Search code examples
rr-carettraining-datagam

GAM method without resampling in caret produces stop error


I wrote a function within lapply to fit a GAM (with splines) for each element in a vector of response variables within a data frame. I opted to use caret to fit the models instead of directly using mgcv or the gam package because I would like to eventually split my data into a train/test set for validation and use various resampling techniques. For now, I simply have the trainControl method set to 'none' like so:

  # Set resampling method
  # tc <- trainControl(method = "boot", number = 100)
  # tc <- trainControl(method = "repeatedcv", number = 10, repeats = 1)
  tc <- trainControl(method = "none")

  fm <- lapply(group, function(x) {
  printFormula <- paste(x, "~", inf.factors)
  inputFormula <- as.formula(printFormula)
  # Partition input data for model training and testing
  # dpart <- createDataPartition(mdata[,x], times = 1, p = 0.7, list = FALSE)
  # train <- mdata[ data.partition, ]
  # test <- mdata[ -data.partition, ]
  
  cat("Fitting:", printFormula, "\n")
  # gam(inputFormula, family = binomial(link = "logit"), data = mdata)
  train(inputFormula, family = binomial(link = "logit"), data = mdata, method = "gam",
        trControl = tc)
})

When I execute this code, I receive the following error:

Error in train.default(x, y, weights = w, ...) : 
  Only one model should be specified in tuneGrid with no resampling

If I re-run the code in debugging mode, I can find where caret stops the training process:

if (trControl$method == "none" && nrow(tuneGrid) != 1) 
    stop("Only one model should be specified in tuneGrid with no resampling")

Clearly the train function fails because of the second condition, but when I look up the tuning parameters for a GAM (with splines) there is only an option for feature selection (not interested, I want to keep all the predictors in the model) and the method. Consequently, I do not include a tuneGrid data frame when I call train. Is this the reason why the model is failing in this way? What parameter would I provide and what would the tuneGrid look like?

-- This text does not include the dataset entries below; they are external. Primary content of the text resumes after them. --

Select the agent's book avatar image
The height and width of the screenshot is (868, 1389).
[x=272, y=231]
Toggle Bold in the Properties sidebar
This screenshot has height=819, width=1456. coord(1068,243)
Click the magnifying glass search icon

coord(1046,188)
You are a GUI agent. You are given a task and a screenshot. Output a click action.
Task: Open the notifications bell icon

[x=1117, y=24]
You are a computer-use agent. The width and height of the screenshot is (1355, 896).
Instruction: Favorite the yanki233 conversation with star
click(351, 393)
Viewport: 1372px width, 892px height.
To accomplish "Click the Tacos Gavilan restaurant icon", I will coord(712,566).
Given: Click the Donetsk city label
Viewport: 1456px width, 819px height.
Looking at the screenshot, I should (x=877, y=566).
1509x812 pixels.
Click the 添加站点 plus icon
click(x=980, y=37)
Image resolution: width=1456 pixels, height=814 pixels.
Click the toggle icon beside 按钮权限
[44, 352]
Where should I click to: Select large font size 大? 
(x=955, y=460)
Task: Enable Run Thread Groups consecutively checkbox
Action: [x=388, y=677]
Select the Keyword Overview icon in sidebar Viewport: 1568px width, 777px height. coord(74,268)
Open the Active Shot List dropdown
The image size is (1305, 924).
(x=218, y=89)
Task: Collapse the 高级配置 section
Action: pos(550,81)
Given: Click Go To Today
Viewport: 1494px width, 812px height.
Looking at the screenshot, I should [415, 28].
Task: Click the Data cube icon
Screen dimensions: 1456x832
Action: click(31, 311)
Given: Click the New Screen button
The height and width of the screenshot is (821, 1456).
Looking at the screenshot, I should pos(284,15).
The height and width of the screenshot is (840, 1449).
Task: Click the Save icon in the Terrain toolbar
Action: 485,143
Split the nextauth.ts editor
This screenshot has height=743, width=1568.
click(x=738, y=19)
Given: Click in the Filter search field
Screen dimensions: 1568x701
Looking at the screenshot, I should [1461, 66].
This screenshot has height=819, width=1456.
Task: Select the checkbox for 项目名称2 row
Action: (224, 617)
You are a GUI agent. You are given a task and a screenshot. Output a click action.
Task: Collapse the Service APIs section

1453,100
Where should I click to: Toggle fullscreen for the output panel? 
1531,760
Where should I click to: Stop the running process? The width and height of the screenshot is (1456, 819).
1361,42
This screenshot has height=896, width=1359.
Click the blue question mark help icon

I should add that the model is trained successfully when I use bootstrapping or k-fold CV, however these resampling methods take much longer to calculate and I do not need to use them yet.

Any help on this issue would be appreciated!


Solution

  • For that model, the tuning grid looks over two values of the select parameters:

    > getModelInfo("gam", regex = FALSE)[[1]]$grid
    function(x, y, len = NULL, search = "grid") {
       if(search == "grid") {
          out <- expand.grid(select = c(TRUE, FALSE), method = "GCV.Cp")
       } else {
          out <- data.frame(select = sample(c(TRUE, FALSE), size = len, replace = TRUE),
                             method = sample(c("GCV.Cp", "ML"), size = len, replace = TRUE))
       }
        out[!duplicated(out),]
     }
    

    You should use something like tuneGrid = data.frame(select = FALSE, method = "GCV.Cp") to only evaluate a single model (as error message says).